/ C++

# C++ Compile Health Watchdog

So anyways, why is my build so slow?

TL;DR: I made a website to check the build impact of standard or external libraries. This post describes the motivation and methodology behind it.

NOTE: This is NOT a public shaming of C++ libraries. I wanted this website to make sensible decisions and keep myself accountable. The latest isocpp survey results indicate that I’m not the only one caring about compile times.

## Easter Project 2020

My C++ life changed dramatically ever since I discovered zapcc and got my incremental build times to below 1 second. I’ve developed a kind of fetish for fast builds and sometimes rewrote or wrapped several external libraries purely to get the compile times under control.

As the old saying goes, there are really only three ways to optimize anything: measure, measure, and measure.

Thus, over the Great Easter Lockdown 2020 I set out and created the C++ Compile Health Watchdog website to help us make informed decisions about which headers to include publicly, which to wrap, and maybe tip the scale in the choice of a library. The code for creating the data that feeds this table can be found in my github repo, contributions are more than welcome!

The rest of this post explains my methodology in detail:

## The Impact of a Header

Each row in the table is a either a single header or source file, compiled with a certain configuration (compiler, build type, C++ version). A python script is responsible for running various tests and extracting metrics we care about.

I’m using the compiler (clang and gcc for now) in two modes:

• Compile: -c main.cc -o main.o (+ extra args)
• Preprocess: -E main.cc -o main.o (+ extra args)

The extra args depend on the configuration, for example Clang 8 (/usr/bin/clang++-8) for C++17 in RelWithDebInfo results in -std=c++17 -O2 -g -DNDEBUG -march=skylake. I’ve added -march mainly for consistency. The main.cc we’re compiling looks like this:

#include <file-to-test>
int main() { return 0; }


I’m also testing a baseline.cc without the include.

First, we’re counting the Lines of Code in the preprocess-only file to get two metrics: line_count_raw (all lines) and line_count (only those lines containing [a-zA-Z0-9_]).

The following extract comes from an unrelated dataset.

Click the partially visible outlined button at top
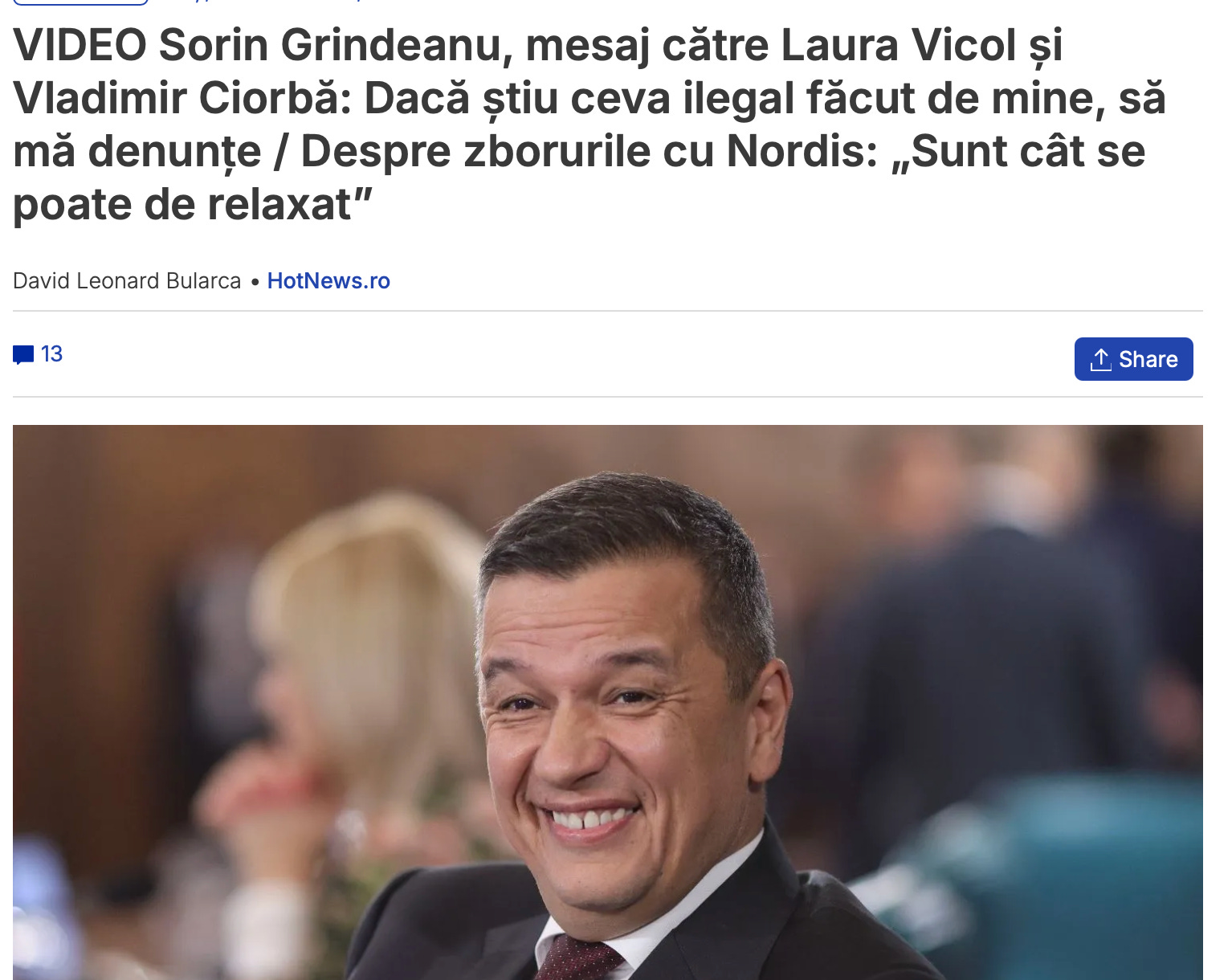Viewport: 1232px width, 980px height. 81,2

The file size of the compiled main.o gives us object_size (with a _base version for the baseline). We continue by invoking nm -a -S main.o to collect information about the contained symbols (number and size of undefined, data, code, weak, and debug symbols as well as the size of the names of the symbols). Then we invoke strings main.o to get the number and size of all contained strings, follow by size -B main.o to get the size of the .text, .data, and .bss sections. Big binaries slow down the build process by increasing the load on the linker. “Symbol explosions” can happen relatively easy by accident.

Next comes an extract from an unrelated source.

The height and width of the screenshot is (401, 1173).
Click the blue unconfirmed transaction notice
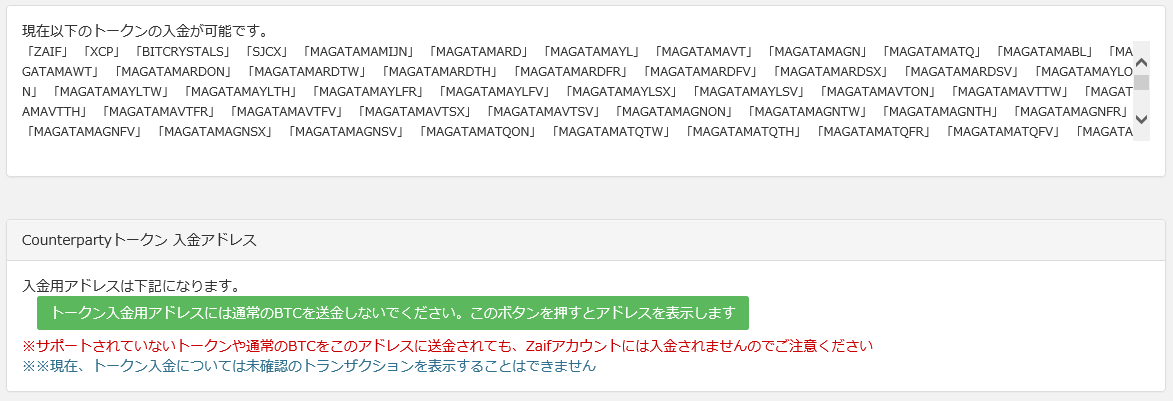click(309, 366)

Finally, we measure how long the compile and the preprocessing commands take for main.cc and baseline.cc. I’ve experimented with a few different approaches and my current local optimum for accuracy, reproducibility, and sane data generation time is: Execute each command 10 times and take the lowest elapsed wallclock time. Compiling is more or less deterministic so higher times are likely due to OS interruptions and other processes. The whole benchmarking is done single-threadedly as multi-core compilation will likely skew the results. I’m currently testing 36 configurations per file and some files can take pretty long. Relative accuracy is probably already good enough for slower files so I only execute the commands 3 times if the file takes more than 500ms to compile. For reference: 36 configurations, compiled 10 times each for a file that takes 1s is at least 6 minutes benchmarking for a single file!

### Impact Score

On the website, all the measured metrics are available by hovering over the table cells. However, I also wanted a single visible number that summarizes the “impact” of including a given header. I call this the Impact Score S and it is, of course, highly opinionated. It is based on the increase in compile time t and the increase in binary size s.

$S_{\text{time}} = 100 \cdot \left( 1 - \frac{200\ \text{ms}}{200\ \text{ms} + t} \right)$ $S_{\text{binary}} = 100 \cdot \left( 1 - \frac{5\ \text{MB}}{5\ \text{MB} + s} \right)$ $S = \min(100, S_{\text{time}} + S_{\text{binary}})$

Each score is designed to be between 0 (zero compile time or binary increase) and 100 (compile time or binary increase goes to infinity). 50% impact is reached at 200 ms or 5 MB.

There are a few features that I want to implement for the website, like filtering configurations and uploading your own data. It would be nice if the data generator can directly use a JSON Compilation Database (e.g. via CMAKE_EXPORT_COMPILE_COMMANDS) to analyze your own projects without hassle. And of course I need to add Visual Studio to the mix.